[Dataset excerpt]
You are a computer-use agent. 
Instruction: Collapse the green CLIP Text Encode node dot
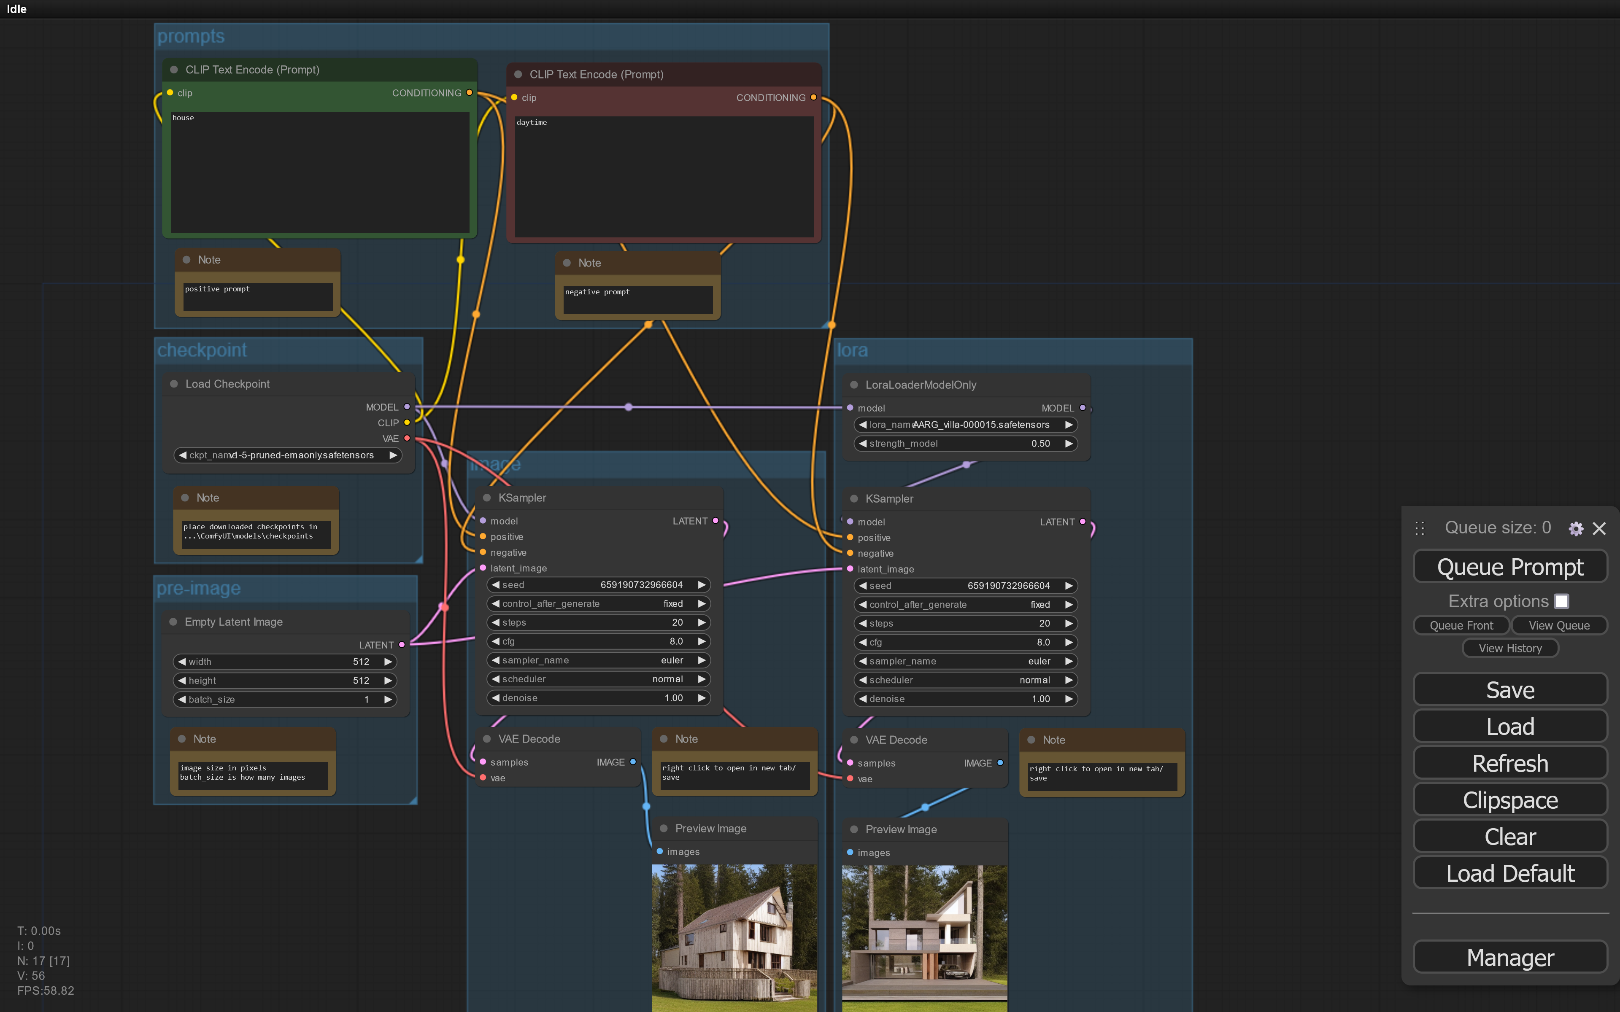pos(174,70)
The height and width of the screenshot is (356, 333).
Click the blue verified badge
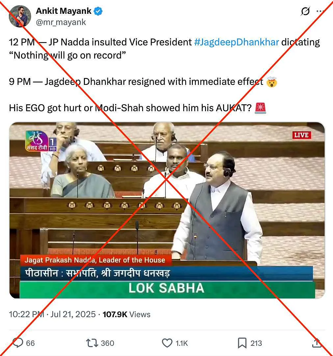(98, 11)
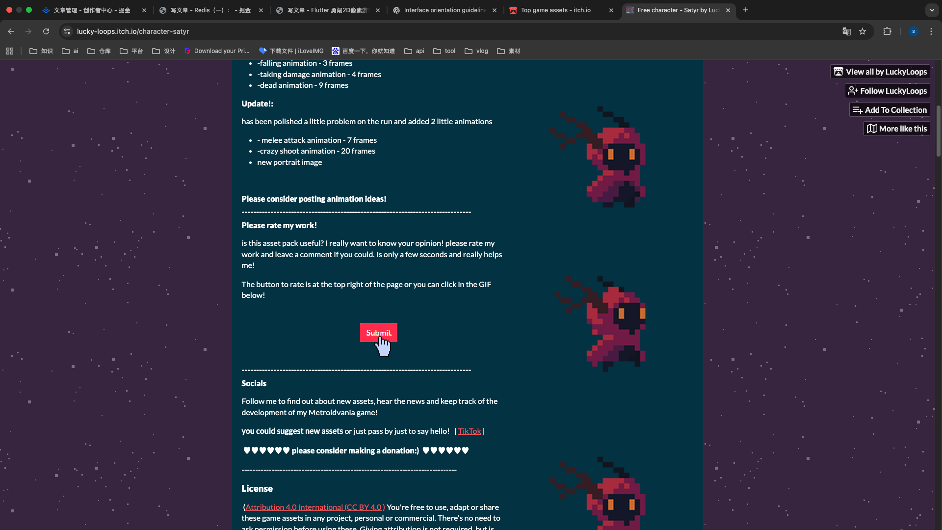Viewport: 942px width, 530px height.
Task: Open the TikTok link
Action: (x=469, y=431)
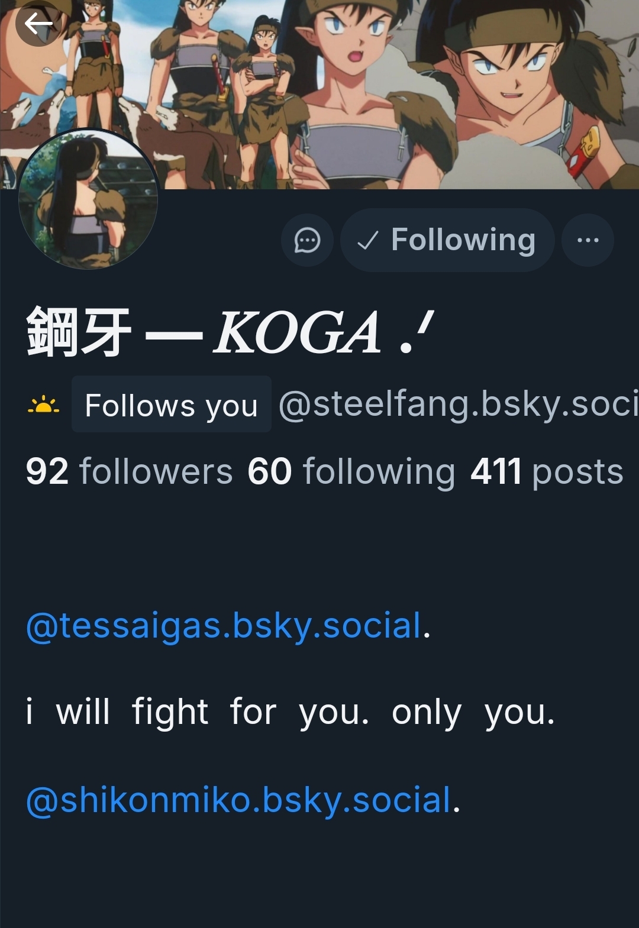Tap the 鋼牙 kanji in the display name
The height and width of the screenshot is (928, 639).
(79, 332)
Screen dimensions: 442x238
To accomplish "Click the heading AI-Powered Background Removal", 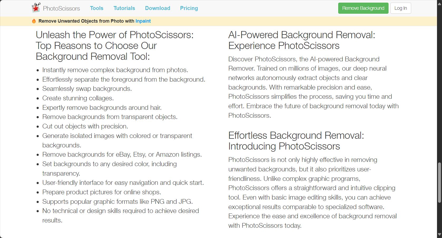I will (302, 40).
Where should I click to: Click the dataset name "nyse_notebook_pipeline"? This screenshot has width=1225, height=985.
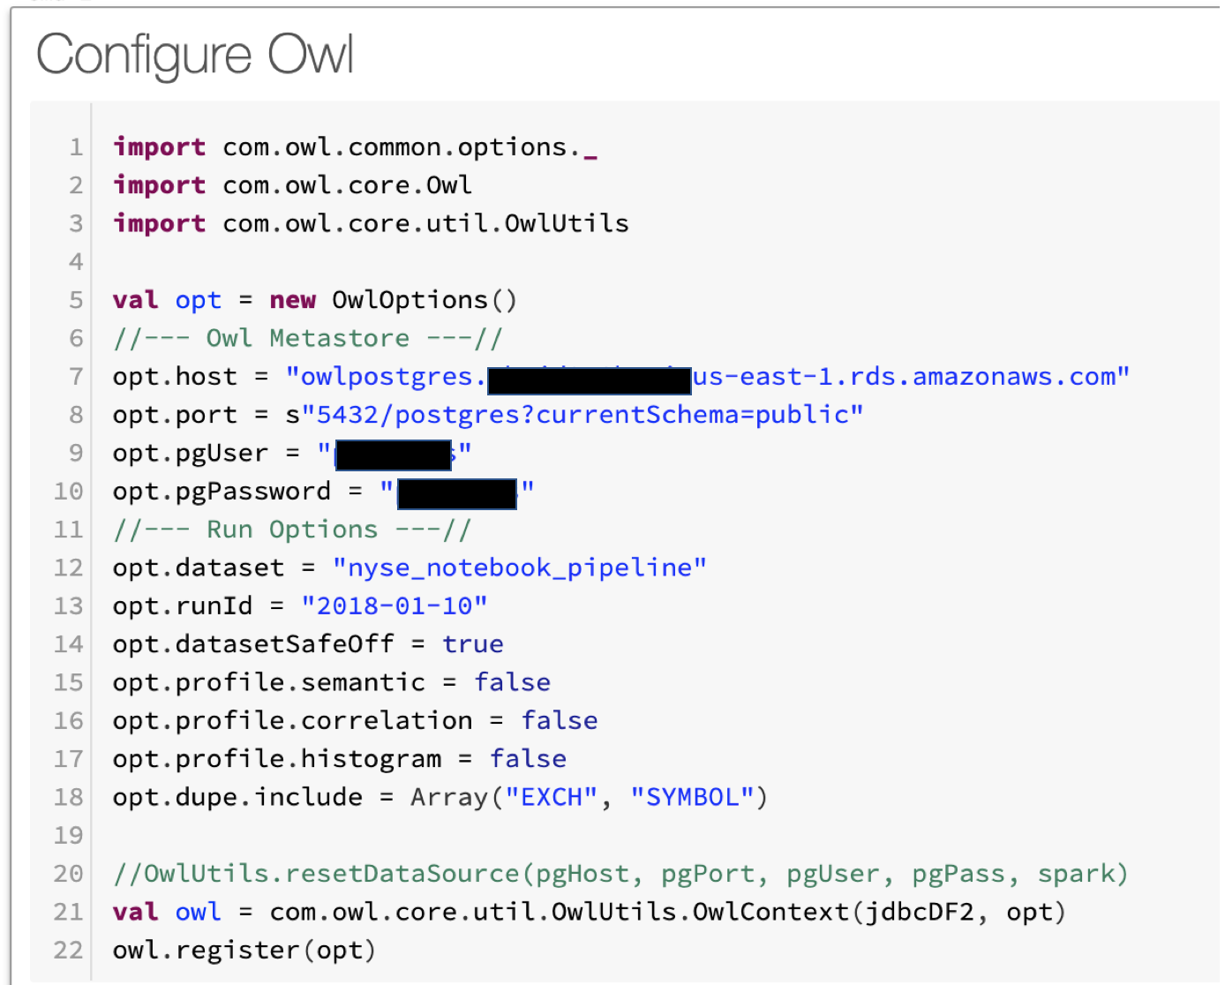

Objective - Collect every line of the rows above that contains the string "screenshot", treating uppercase and lowercase as different.

Expected output -
The height and width of the screenshot is (356, 333).
The height and width of the screenshot is (928, 639).
Where should I click to: Click the dataset name "nyse_notebook_pipeline"? This screenshot has width=1225, height=985.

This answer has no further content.